Starting to soften up a bit but nice views
And then we were through town and on the paved climb up Burke Hollow Rd, the start. That climb is way harder that it looks and people, myself included, have the tendency to go a little too hard on it. That decimates you for the upcoming rolling section of Darling Hill Rd which has three different punchy climbs on it, the third being the worst. Overdo on the paved start and miss the move and you could easily find yourself chasing for the next, oh lets say 30 miles. This section was still pretty good conditions wise though is bumpy and washboard.

The descent down West Darling Hill was fast but there were frozen ruts and chatter near the bottom. The road is one that can very easily get away from you. I have great respect for that descent. Bugbee Crossing Rd was much the same, firm still and in good shape at that point and with those conditions. In fact, even Brook Rd was pretty darn good though as we neared Carter Rd there started to be snow covering the road from the snow that fell the night before. This wasn't a problem at all as it meant that the road surface was still frozen. From Carter to Marshall Newland Rd conditions were firm and the descent, another tricky one, had frozen mud ruts, snow and generally aspects that required your attentiveness to navigate. The same with the descent down White School Rd. Firm and fast but rutted.
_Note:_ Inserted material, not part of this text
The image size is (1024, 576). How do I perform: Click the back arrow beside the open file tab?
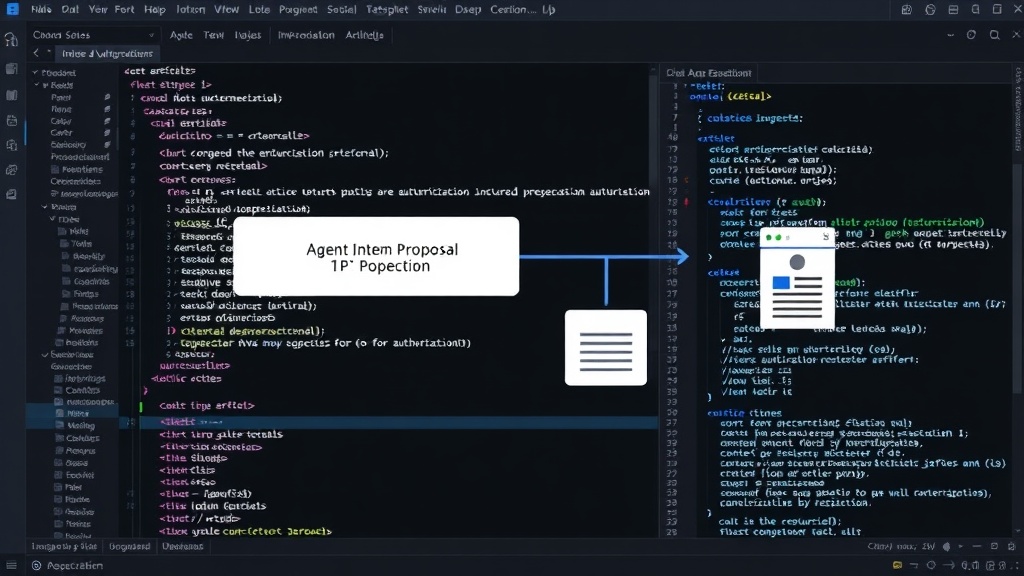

Back into the snow on Carter Rd
We then crossed RT114 and started what I assumed would be the section of the course with some very different conditions, the back side. Cathy wasn't feeling it at this point so decided to turn back rather than continue on past the point of no return. Jer and I continued and ventured up Victory Rd for the long multi mile climb that crested the course KoM and beyond to the height of the land. Conditions were still firm overall but the sun was starting to soften the bare gravel. Fortunately, much of the road was covered in snow, reflecting the sun and delaying the thaw. I absolutely adore riding snow covered gravel and both Jer and I were having a good time despite the steady upward trend. Truth be told, neither of us were out there killing it, that was not the goal. We knew there would be plenty of suffering to come, soon enough, so we chose to simply enjoy the weather and conditions that we were give.

Speaking of conditions, I mentioned that we were starting to see some slop and also that we were still below freezing. Well yea, what that translated to was frozen crud, on the bikes, and the drive trains. Stuff was starting to pile up and tolerances were starting to get tight. We topped out on Victory Rd finally and savored the long, snow covered, rutted but incredibly fun descent down toward Granby. By the time we hit the town center and crossed the Moose River, turning onto River Rd, we'd lost the snow and started to pick up some melting and sloppy, soft surface. We also picked up two sets of other bike tracks, tracks that were very evident in the soft gravel. Immediately I started wondering who it could be and quickly wondered out loud if it could have been a mutual friend we'd invited on this ride but whom couldn't commit to the timing. Jeremiah wasn't convinced but I still suspected it was our friend Jamie who'd started his ride over in Lancaster.

River Rd was typical
And speaking of the Moose River, I'm reading a book about the timber harvest from the 1800's in Victory and Granby. It was large scale and there were numerous mills along the banks of the Moose. The Moose was used for log drives, to get timber from the Granby and Victory down to Concord and StJ and to market. There was even a railroad that made it's way up into the basin and beyond. There are many remnants of this era still present along the river in the form of footings and other concrete structures, though the true extent of the once thriving population are long gone, only a fading memory to very few in an area which is now, nearly devoid of human presence.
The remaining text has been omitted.